Connector Version: 1.0.0
Authored By: Fortinet
Certified: No
From FortiSOAR™ 5.0.0 onwards, use the Connector Store to install the connector. For the detailed procedure to install a connector, click here.
You can also use the yum
command as a root user to install the connector:
yum install cyops-connector-mcafee-tie
For the procedure to configure a connector, click here
In FortiSOAR™, on the Connectors page, click the McAfee Threat Intelligence Exchange connector row (if you are in the Grid view on the Connectors page), and in the Configurations tab enter the required configuration details:
Parameter | Description |
---|---|
Broker CA Certificates Content | Bundle file that contains the broker CA certificates in the PEM format. |
Client Certificates Content | Client certificate file in the PEM format. |
Client Private Key Path | Client private key file in PEM format. |
Brokers urls | List of DXL message brokers that are available for connections on the fabric. |
Verify SSL | Specifies whether the SSL certificate for the server is to be verified or not. |
Note: The procedure for generating certificates is mentioned in the Generating CA Certificates topic.
Server Settings
page, in the Settings Categories field, search for DXL Certificates
:The following automated operations can be included in playbooks and you can also use the annotations to access operations from FortiSOAR™ release 4.10.0 onwards:
Function | Description | Annotation and Category |
---|---|---|
Set File Reputation | Sets the 'Enterprise' reputation of a file that you have specified in McAfee TIE based on the hash value, trust value, and other input parameters you have specified. | set_file_reputation Investigation |
Get File Reputation | Retrieves the reputation of a specific file from McAfee TIE based on the hash value you have specified. | get_file_reputation Investigation |
Get File References | Retrieves the set of systems that have been referenced (generally those that have been executed) for a specific file from McAfee TIE based on the hash value you have specified. | get_file_references Investigation |
Parameter | Description |
---|---|
Hash Type | Type of file hash whose reputation you want to set in McAfee TIE. You can choose between MD5, SHA1, or SHA256. |
Hash | Value of the file hash whose reputation you want to set in McAfee TIE. |
Trust Level | The trust level that you want to set for the specified file in McAfee TIE. |
File Name | (Optional) A file name that you want to associate with the specified file in McAfee TIE. |
Comment | (Optional) A comment that you want to associate with the specified file in McAfee TIE. |
The output contains a non-dictionary value.
Parameter | Description |
---|---|
Hash Type | Type of file hash whose reputation you want to retrieve from McAfee TIE. You can choose between MD5, SHA1, or SHA256. |
Hash | Value of the file hash whose reputation you want to retrieve from McAfee TIE. |
The output contains a non-dictionary value.
Parameter | Description |
---|---|
Hash Type | Type of file hash whose referenced set of systems (generally those that have been executed) you want to retrieve from McAfee TIE. You can choose between MD5, SHA1, or SHA256. |
Hash | Value of the file hash whose referenced set of systems (generally those that have been executed) you want to retrieve from McAfee TIE. You can choose between MD5, SHA1, or SHA256. |
The output contains a non-dictionary value.
The Sample - McAfee TIE - 1.0.0
playbook collection comes bundled with the McAfee TIE connector.
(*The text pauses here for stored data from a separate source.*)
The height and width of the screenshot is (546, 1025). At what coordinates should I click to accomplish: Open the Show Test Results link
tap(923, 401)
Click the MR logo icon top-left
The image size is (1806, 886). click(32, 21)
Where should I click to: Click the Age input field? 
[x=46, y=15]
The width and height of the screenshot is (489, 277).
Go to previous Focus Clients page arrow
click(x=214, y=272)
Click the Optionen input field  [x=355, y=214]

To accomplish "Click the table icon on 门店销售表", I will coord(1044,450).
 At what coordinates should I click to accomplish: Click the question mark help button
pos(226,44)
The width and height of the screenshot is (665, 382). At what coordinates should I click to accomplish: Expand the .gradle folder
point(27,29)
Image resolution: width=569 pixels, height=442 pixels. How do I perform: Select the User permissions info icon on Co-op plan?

This playbook contains steps using which you can perform all supported actions. You can see the bundled playbooks in the Automation > Playbooks section in FortiSOAR™ after importing the McAfee TIE connector.
Note: If you are planning to use any of the sample playbooks in your environment, ensure that you clone those playbooks and move them to a different collection since the sample playbook collection gets deleted during connector upgrade and delete.